====== AVAILABLE DATA

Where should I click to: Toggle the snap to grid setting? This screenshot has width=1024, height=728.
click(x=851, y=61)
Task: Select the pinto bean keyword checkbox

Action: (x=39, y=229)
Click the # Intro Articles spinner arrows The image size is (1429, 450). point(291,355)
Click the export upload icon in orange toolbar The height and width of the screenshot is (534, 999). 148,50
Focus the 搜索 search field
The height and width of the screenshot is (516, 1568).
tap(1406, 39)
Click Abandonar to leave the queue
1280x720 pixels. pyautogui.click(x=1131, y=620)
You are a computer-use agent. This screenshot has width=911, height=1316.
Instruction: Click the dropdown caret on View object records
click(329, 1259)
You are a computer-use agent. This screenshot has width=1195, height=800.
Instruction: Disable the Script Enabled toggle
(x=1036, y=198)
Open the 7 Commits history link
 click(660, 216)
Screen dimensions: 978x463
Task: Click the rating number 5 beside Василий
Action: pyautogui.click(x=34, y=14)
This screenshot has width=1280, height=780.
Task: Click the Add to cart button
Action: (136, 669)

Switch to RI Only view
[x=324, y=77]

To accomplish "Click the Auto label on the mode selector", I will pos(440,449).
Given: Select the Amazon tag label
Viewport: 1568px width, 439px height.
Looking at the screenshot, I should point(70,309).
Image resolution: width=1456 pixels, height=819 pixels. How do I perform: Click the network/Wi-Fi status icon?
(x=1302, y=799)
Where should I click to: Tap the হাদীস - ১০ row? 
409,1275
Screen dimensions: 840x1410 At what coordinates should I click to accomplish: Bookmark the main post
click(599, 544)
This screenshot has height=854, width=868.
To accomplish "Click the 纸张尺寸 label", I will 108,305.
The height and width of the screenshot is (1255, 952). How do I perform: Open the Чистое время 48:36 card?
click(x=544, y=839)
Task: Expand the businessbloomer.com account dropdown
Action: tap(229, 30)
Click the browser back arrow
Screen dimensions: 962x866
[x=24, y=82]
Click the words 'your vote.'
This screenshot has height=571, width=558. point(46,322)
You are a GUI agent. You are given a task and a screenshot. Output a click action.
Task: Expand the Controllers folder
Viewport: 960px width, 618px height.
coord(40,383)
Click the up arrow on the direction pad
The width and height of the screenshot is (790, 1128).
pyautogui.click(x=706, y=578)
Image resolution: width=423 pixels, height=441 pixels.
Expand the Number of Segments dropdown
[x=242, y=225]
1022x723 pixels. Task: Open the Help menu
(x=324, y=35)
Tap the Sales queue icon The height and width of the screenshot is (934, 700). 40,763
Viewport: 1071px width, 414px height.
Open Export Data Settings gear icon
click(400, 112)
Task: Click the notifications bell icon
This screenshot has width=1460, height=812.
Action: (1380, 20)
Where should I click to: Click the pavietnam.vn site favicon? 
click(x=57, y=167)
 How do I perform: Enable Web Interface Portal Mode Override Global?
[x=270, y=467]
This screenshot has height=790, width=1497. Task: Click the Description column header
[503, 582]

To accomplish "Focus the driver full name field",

============

YOUR INSTRUCTIONS:
Among the lines above, find those containing the word "will" and copy each.

RESPONSE:
To accomplish "Click the Auto label on the mode selector", I will pos(440,449).
To accomplish "Click the 纸张尺寸 label", I will 108,305.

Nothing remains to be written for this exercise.